• Work required
Everything from the top of the data below through the line with "Angle Plates (198, 729)" should be duplicated exactly, and nothing past it.

==================================================

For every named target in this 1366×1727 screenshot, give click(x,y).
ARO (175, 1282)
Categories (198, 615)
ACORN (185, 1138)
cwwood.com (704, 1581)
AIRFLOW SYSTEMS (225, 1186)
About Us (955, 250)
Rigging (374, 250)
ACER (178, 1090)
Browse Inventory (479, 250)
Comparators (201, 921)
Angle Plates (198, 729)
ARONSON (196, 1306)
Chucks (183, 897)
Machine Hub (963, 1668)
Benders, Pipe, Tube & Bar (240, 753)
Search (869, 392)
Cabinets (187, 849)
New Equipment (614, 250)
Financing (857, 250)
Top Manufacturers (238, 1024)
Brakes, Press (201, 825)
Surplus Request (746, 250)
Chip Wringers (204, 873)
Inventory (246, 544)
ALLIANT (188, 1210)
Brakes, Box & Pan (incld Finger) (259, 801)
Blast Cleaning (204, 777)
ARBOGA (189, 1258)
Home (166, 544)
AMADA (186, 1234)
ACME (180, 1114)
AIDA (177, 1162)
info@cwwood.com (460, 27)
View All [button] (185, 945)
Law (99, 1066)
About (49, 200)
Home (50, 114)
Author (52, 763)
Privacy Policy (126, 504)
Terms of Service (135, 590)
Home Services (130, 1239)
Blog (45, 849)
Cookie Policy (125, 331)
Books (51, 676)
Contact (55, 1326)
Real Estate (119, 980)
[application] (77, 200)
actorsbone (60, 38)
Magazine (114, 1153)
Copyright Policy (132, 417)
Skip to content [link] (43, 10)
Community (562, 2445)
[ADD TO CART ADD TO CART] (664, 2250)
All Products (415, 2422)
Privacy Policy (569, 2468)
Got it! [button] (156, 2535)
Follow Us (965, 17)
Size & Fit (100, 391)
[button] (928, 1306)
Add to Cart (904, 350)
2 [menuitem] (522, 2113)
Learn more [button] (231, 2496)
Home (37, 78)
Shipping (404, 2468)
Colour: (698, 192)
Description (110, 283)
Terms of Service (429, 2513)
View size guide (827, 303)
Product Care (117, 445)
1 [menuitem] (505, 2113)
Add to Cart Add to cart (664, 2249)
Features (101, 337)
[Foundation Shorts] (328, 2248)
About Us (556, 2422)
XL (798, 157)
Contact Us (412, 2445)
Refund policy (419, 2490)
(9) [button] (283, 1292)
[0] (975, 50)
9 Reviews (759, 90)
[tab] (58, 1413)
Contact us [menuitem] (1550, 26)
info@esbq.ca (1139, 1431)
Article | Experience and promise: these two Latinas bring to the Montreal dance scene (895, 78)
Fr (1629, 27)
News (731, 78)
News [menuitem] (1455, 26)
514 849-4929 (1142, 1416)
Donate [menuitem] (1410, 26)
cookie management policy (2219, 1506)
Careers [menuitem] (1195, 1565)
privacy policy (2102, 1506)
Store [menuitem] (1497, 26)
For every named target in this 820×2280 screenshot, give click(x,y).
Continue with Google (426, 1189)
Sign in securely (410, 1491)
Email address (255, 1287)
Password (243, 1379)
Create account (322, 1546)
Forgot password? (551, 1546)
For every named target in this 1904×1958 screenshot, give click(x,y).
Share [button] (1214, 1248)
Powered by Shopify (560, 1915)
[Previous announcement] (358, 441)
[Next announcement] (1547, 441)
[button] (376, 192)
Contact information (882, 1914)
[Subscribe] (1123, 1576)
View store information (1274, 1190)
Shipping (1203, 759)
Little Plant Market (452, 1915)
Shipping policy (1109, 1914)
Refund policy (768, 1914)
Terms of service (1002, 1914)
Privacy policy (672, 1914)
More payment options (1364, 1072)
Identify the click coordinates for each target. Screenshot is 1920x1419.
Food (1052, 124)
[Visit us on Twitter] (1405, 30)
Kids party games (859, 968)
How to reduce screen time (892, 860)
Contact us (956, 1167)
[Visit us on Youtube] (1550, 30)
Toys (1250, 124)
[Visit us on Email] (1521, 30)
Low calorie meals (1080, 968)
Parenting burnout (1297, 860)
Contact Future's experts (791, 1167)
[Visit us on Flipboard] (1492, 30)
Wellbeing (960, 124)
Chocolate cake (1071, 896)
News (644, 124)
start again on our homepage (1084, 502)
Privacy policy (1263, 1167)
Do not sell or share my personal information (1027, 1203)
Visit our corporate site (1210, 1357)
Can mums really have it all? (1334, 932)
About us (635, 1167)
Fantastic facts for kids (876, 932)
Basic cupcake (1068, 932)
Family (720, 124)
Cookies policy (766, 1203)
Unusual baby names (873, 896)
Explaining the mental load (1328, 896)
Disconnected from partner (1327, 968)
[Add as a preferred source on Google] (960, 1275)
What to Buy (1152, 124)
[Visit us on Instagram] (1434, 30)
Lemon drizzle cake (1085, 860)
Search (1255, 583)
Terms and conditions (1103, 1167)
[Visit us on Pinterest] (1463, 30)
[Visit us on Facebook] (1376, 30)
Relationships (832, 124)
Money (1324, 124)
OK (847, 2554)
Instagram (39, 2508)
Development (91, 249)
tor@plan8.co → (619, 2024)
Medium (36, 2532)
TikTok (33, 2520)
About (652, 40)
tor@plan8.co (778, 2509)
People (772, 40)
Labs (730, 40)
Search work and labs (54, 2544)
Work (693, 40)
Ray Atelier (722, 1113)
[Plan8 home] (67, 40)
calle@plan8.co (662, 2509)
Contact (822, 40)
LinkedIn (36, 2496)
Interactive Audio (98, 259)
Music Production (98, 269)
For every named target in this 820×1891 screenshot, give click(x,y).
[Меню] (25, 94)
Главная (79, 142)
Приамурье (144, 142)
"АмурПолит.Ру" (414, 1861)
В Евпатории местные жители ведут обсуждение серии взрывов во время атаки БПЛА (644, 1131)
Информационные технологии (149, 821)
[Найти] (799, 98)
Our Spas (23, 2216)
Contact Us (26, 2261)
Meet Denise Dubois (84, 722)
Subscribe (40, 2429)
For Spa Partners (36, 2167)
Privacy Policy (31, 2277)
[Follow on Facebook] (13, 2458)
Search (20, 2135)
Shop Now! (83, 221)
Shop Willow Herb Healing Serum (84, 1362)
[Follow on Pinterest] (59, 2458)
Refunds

==================================================

• Problem solution
For every named target in this 1366×1727 screenshot, give click(x,y).
ARO (175, 1282)
Categories (198, 615)
ACORN (185, 1138)
cwwood.com (704, 1581)
AIRFLOW SYSTEMS (225, 1186)
About Us (955, 250)
Rigging (374, 250)
ACER (178, 1090)
Browse Inventory (479, 250)
Comparators (201, 921)
Angle Plates (198, 729)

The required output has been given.